最も重要なのは、マッカーサーが日本の天皇が戦争犯罪人としての訴追を免れ、少なくとも名目上は権力の座に留まることを許したことだ。これにより、歴史家が米国占領が効果的だった主な理由の一つと認める継続性が生まれた。もうひとつは、軍人および民間人(戦前から日本に留まっていた者も含む)の通訳、尋問官、補佐官、連絡係として何千人もの日本語を話す二世を起用し、戦勝国と敗戦国の間の橋渡し役を務めたことだ。
経済的、社会的に非常に流動的な時代だったため、帰還した日本兵はヘルメットを叩いてフライパンとして路上で売り、円、ドル、軍票の代わりにアメリカ製のタバコのカートンが取引の通貨として使われた。闇市場が栄え、それはつまり汚職が蔓延していたことを意味する。しかし、少なくとも私がこれまでに目にした歴史では、日本を占領した米国の間に間違いなく起こった間違いのいくつかは歴史に記録されていない。
占領の最初の数日間でさえ、忠実な日本兵が死ぬまで戦うという絶望的な試みをするかもしれないという多くの懸念があったにもかかわらず、米軍に対する攻撃はなかった。
日本国内では、日本人による財産の略奪や略奪は行われなかった。日本の文化財のほとんどは、日本の伝統に対する敬意から容赦ない空襲を免れた唯一の大都市、京都にあったが、無傷のまま残された。
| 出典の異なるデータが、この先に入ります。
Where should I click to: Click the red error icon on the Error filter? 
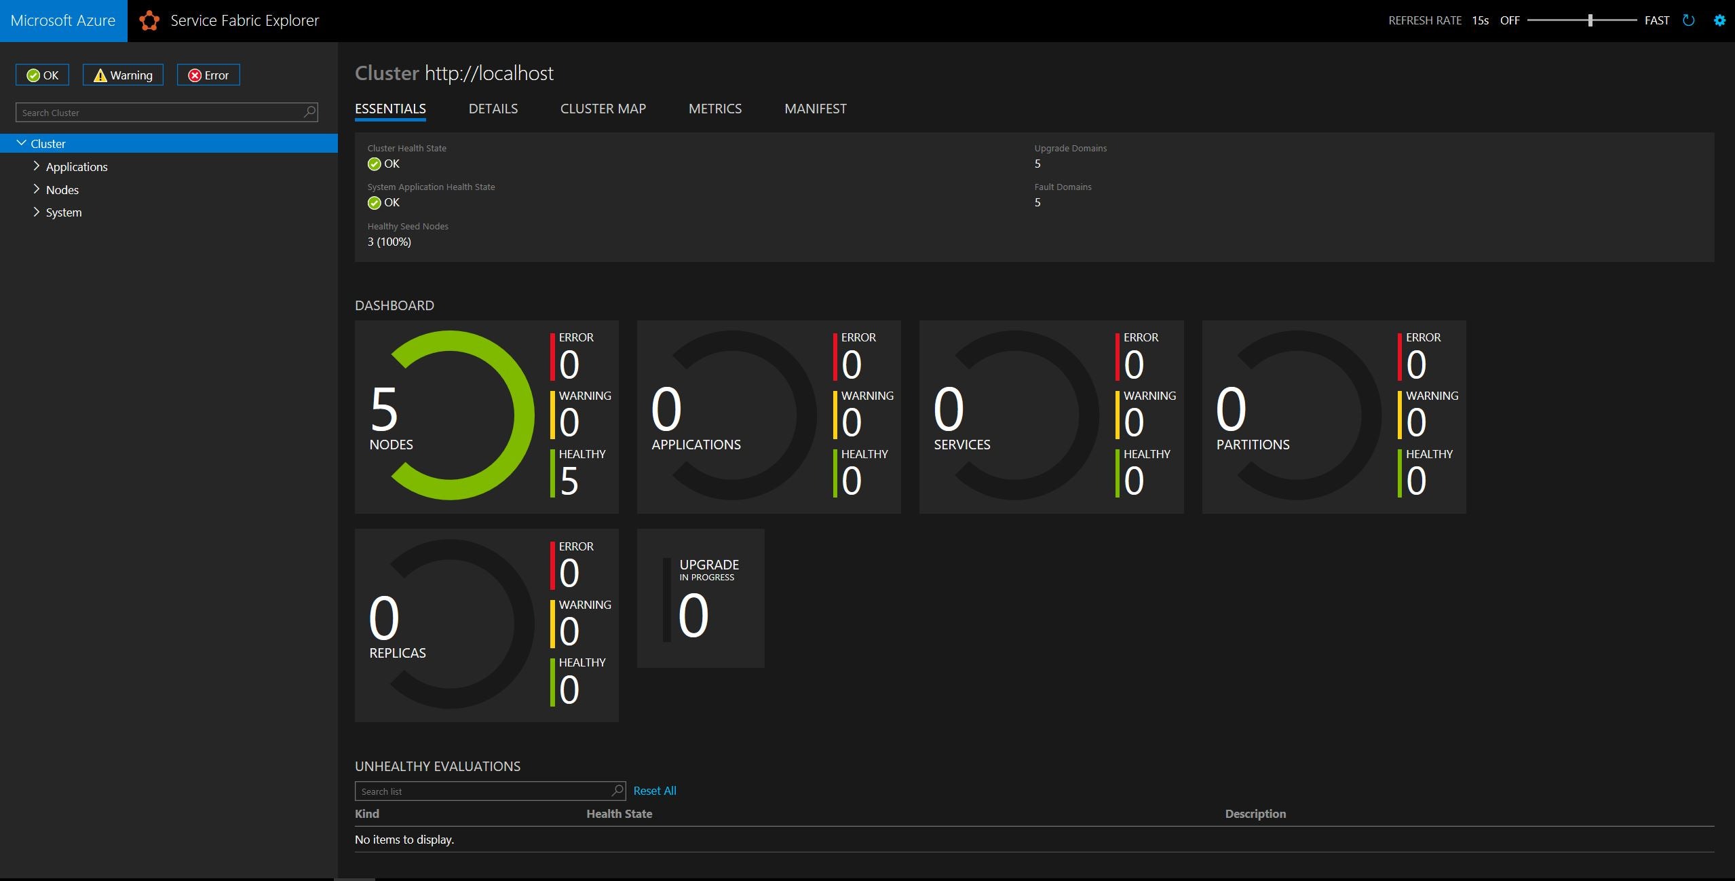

ブッシュ大統領が勝利を宣言した数週間後のイラク占領には、過去に学んだはずの教訓が適用されるだろうと私は考えた。確かに中東の状況は、第二次世界大戦後の日本やドイツで起こったこととはまったく異なる。しかし、米国には平和を回復し、機能する政府を樹立し、イラクを再建する計画が必ずあったはずだと私は思った。
しかし、戦闘が正式に終了してから数か月が経ったが、現地の状況は依然として混乱状態にあり、米軍兵士は依然として殺害されている。政権が戦後処理についてどの程度検討していたのか疑問に思うし、多くの人と同様、戦争と平和の両方を無計画に扱っているように見えることから、戦闘の理由の正当性に疑問を抱く。
日本占領はわずか7年間しか続かなかったかもしれないが、数十年経った今でも、アメリカ人は日本人の心と精神をかなり支配している。それは概ね良い意味だと思う。50年後、イラク人は自国におけるアメリカの存在をどう感じるのだろうか。
※この記事は、 2003年6月9日にNIKKEI VIEW: The Asian American Blogに掲載されたものです。